**Work instruction**
Return the data below exactly, but only from the line containing "Respiratory and Sleep" through the line containing "X (Twitter) (100, 2406)", with both of those lines included.
[Opening Stored data section]
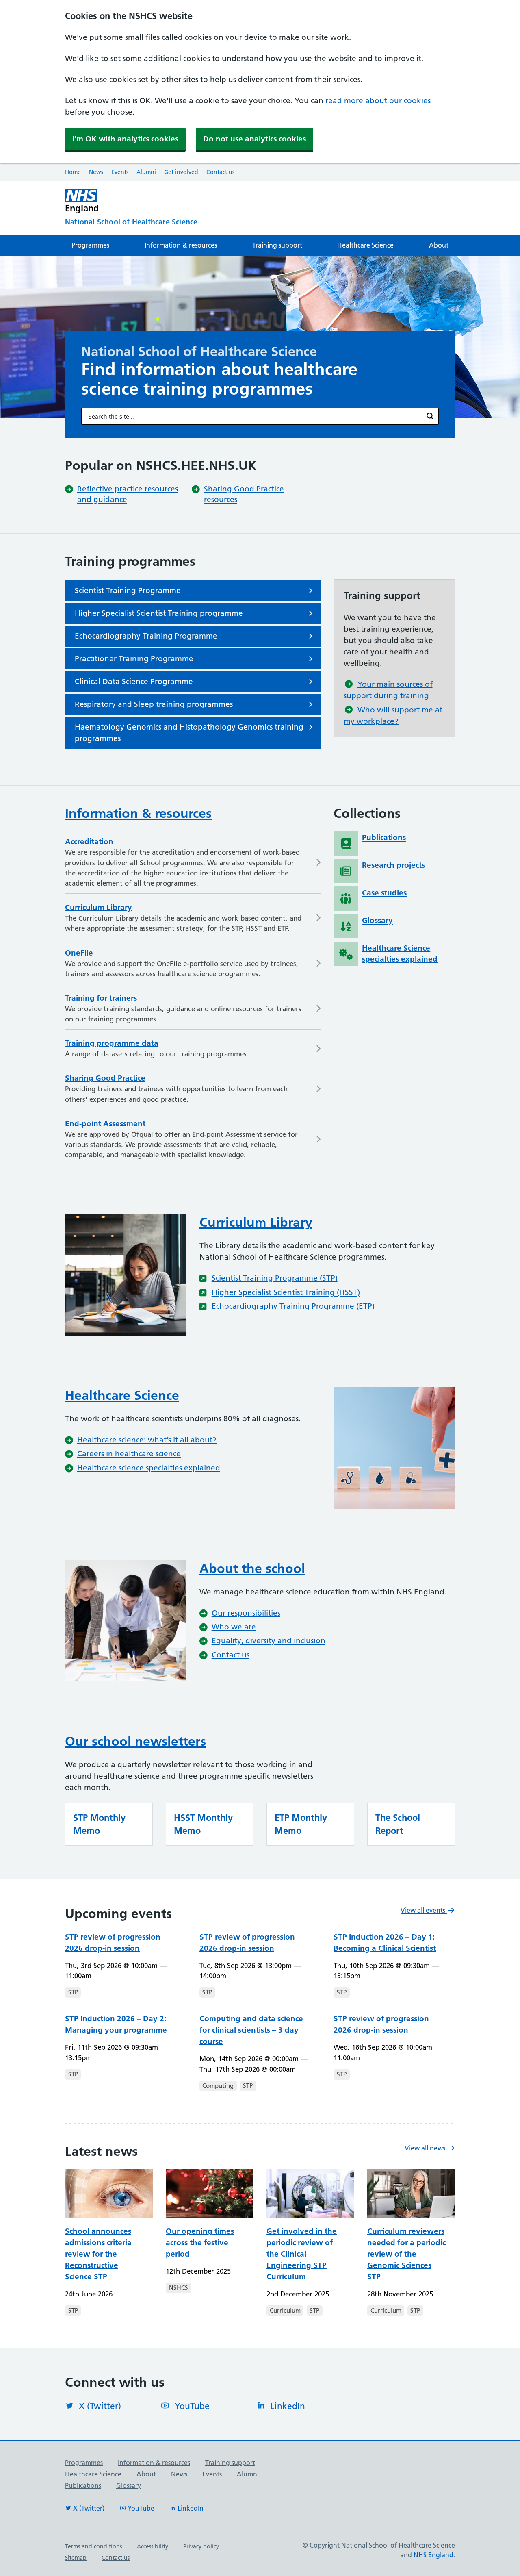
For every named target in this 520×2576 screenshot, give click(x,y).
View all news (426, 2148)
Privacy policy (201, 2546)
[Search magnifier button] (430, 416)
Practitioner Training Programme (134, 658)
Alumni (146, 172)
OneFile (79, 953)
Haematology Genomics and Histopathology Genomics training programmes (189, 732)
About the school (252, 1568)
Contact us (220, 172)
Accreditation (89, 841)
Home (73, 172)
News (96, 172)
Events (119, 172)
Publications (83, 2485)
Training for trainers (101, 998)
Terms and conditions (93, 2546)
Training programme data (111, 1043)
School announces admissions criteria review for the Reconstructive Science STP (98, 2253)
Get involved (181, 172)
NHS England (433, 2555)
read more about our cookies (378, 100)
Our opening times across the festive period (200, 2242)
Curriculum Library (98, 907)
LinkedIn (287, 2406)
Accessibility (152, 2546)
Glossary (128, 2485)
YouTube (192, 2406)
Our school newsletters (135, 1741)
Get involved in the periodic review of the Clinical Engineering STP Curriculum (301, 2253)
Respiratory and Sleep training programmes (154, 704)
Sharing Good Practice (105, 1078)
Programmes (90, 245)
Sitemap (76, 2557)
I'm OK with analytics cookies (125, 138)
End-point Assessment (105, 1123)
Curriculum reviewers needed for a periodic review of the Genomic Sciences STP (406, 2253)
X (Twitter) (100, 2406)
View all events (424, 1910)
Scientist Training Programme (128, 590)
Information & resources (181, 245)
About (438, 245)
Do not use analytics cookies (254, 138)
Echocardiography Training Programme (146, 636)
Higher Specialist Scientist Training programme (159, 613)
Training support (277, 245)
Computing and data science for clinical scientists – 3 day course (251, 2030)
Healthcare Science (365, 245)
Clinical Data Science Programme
[Closing Stored data section]
**The completed task**
Respiratory and Sleep training programmes (154, 704)
Sharing Good Practice (105, 1078)
Programmes (90, 245)
Sitemap (76, 2557)
I'm OK with analytics cookies (125, 138)
End-point Assessment (105, 1123)
Curriculum reviewers needed for a periodic review of the Genomic Sciences STP (406, 2253)
X (Twitter) (100, 2406)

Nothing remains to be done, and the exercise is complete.